Huang X, Belongie S. Arbitrary style transfer in real-time with adaptive instance normalization[C]//Proceedings of the IEEE International Conference on Computer Vision. 2017: 1501-1510.
1. Overview
In this paper, it proposes a Adaptive Instance Normalization (AdaIN) motivated by Instance Normalization (IN).
2. Normalization
2.1. Barch Normalization (BN)
For $x \in R^{N \times C \times H \times W}$.
1) $BN(x) = \gamma (\frac{x - \mu (x)}{\sigma (x)}) + \beta$.
2) $\mu_c (x) = \frac{1}{NHW} \sum_{n=1}^{N} \sum_{h=1}^H \sum_{w=1}^W x_{nchw}$
3) $\sigma_c(x) = \sqrt{\frac{1}{NHW} \sum_{n=1}^{N} \sum_{h=1}^H \sum_{w=1}^W (x_{nchw} - \mu_c(x))^2 + \epsilon}$
4) $\gamma, \beta$ are learnable parameters.
BN uses mini-batch statistics during traning and replace them with popular statistics during inference, introducing discrepancy between training and inference.
2.2. Instance Normalization (IN)
1) $IN(x) = \gamma (\frac{x - \mu(x)}{\sigma(x)}) + \beta$.
2) $\mu_{nc}(x) = \frac{1}{HW} \sum_{h=1}^H \sum_{w=1}{W} x_{nchw}$.
3) $\sigma_{nc}(x) = \sqrt{\frac{1}{HW} \sum_{h=1}^H \sum_{w=1}^W (x_{nchw} - \mu_{nc}(x))^2 + \epsilon }$.

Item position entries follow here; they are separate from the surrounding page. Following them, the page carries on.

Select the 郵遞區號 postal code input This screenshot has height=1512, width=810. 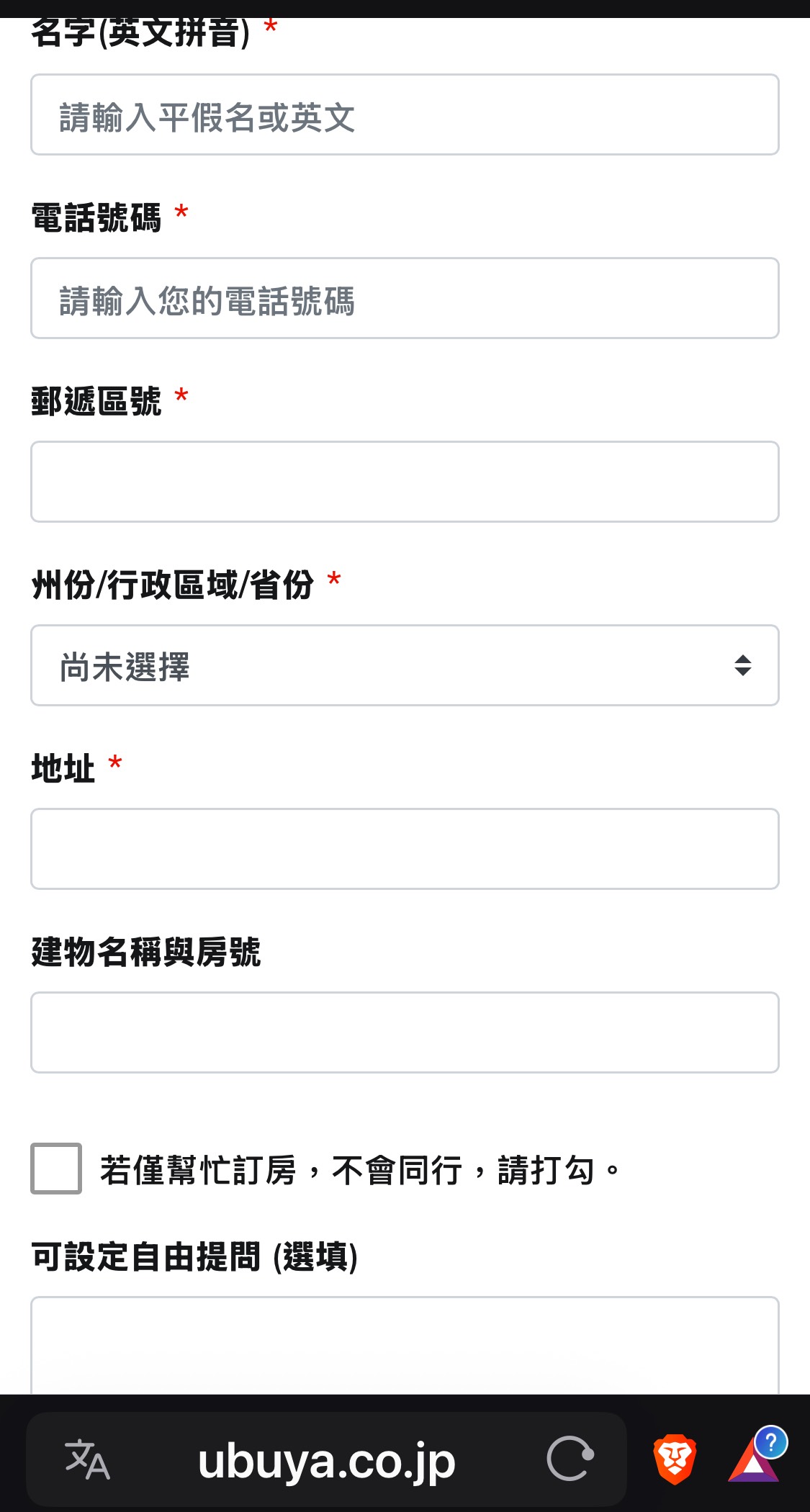pos(405,482)
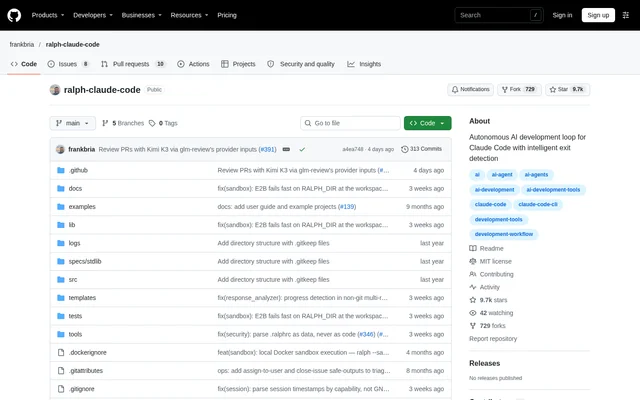Switch to the Issues tab
640x400 pixels.
point(68,64)
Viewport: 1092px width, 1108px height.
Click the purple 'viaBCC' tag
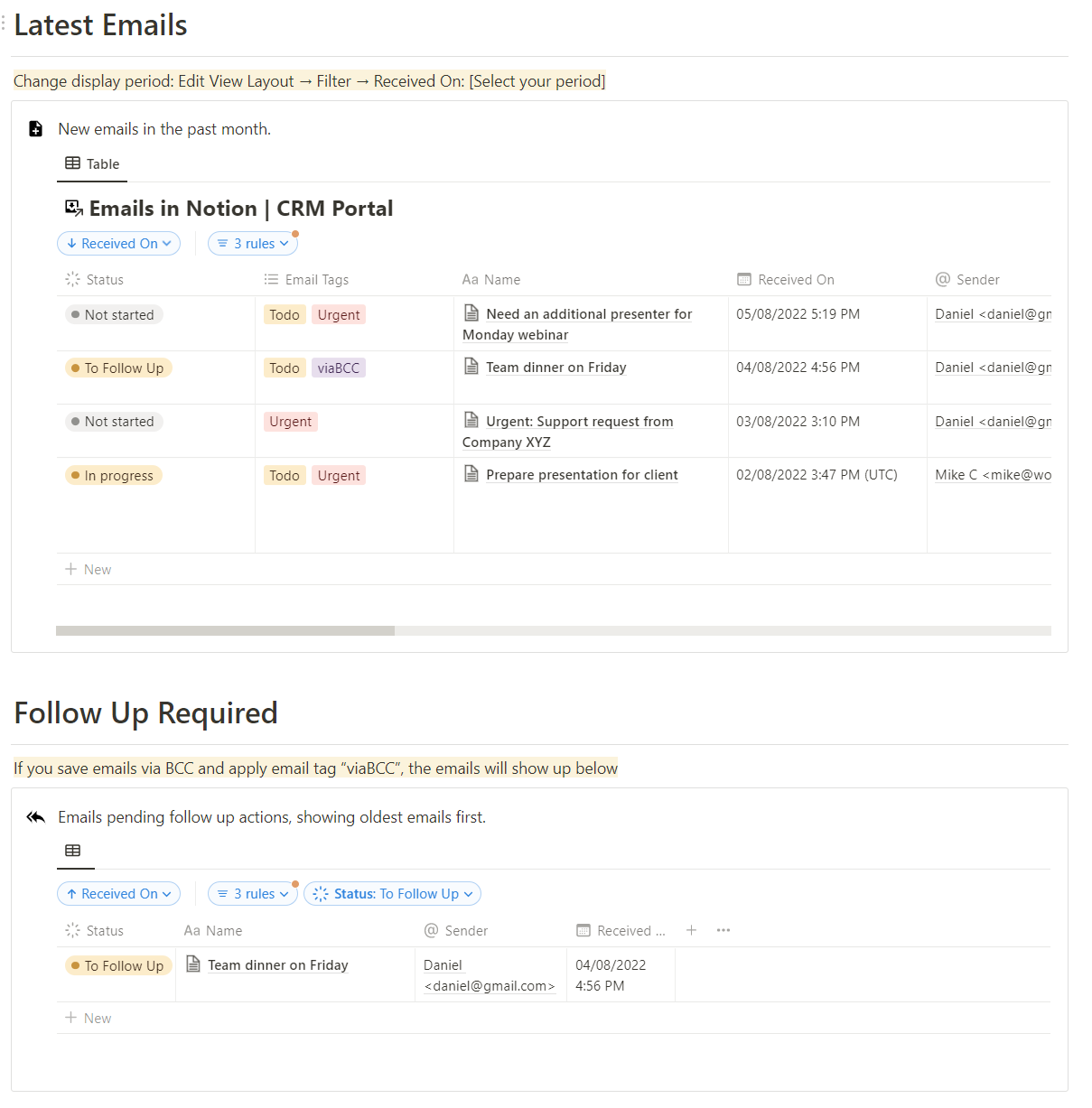pyautogui.click(x=339, y=368)
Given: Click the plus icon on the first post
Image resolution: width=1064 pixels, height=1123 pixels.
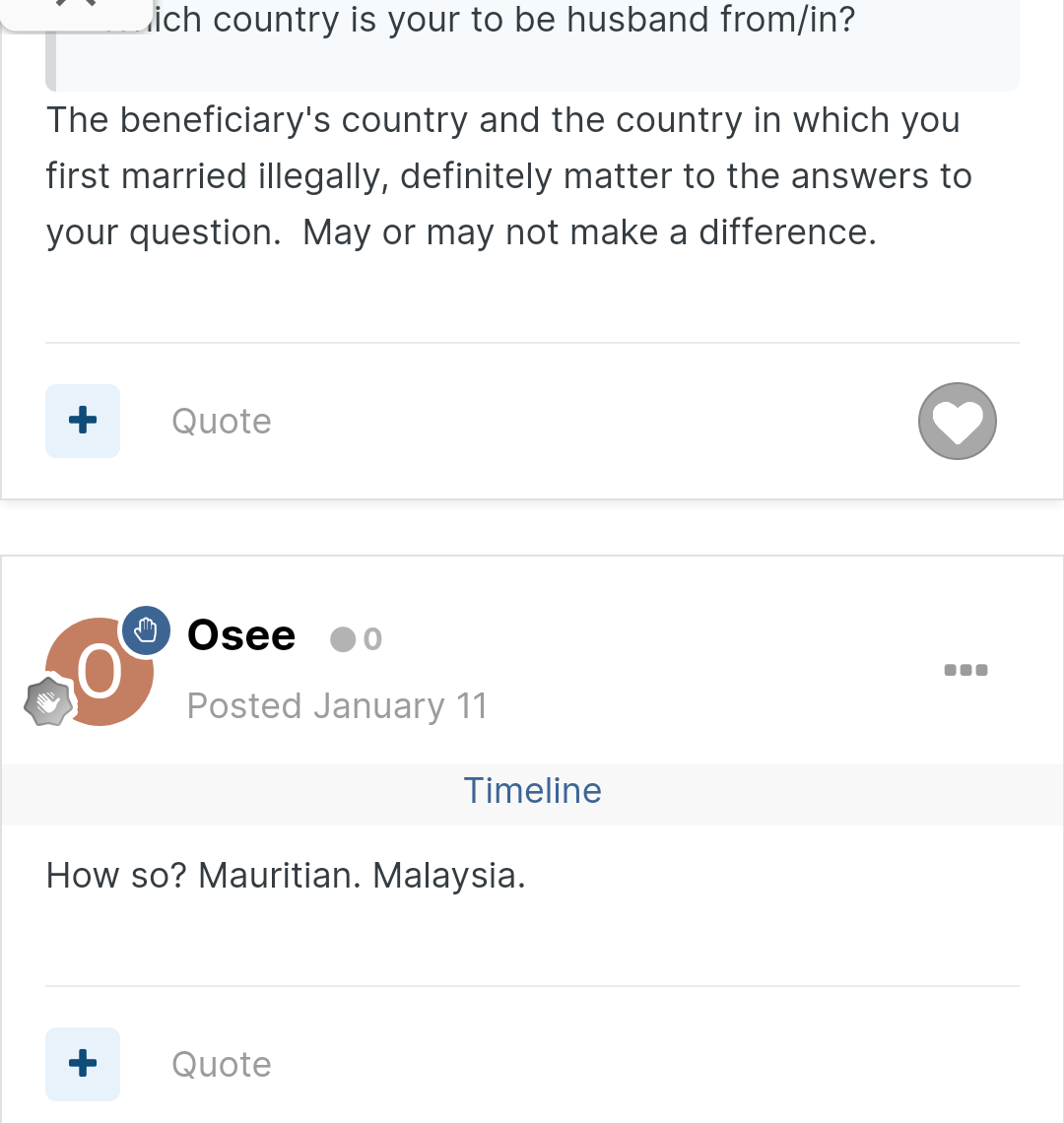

No discrepancy during inference.
2.3. Conditional Instance Normalization (CIN)
Instead of learning a single set of affine parameters $\gamma, \beta$, CIN learns a different set of parameters $\gamma^s, \beta^s$ for each styles $s$.
1) $CIN(x;s) = \gamma^s (\frac{x - \mu(x)}{\sigma(x)}) + \beta^s$
2.4. Interpreting Instance Normalization (IN)
1) Argue that IN performs a form of style normalization by normalizing feature statistics.
2) Believe that feature statistics of a generator network can also control the style of the generated image.
3. Adaptive Instance Normalization (AIN)
3.1. Details
$AdaIN(x,y) = \sigma(y) (\frac{x - \mu(x)}{\sigma(x)} ) + \mu(y)$.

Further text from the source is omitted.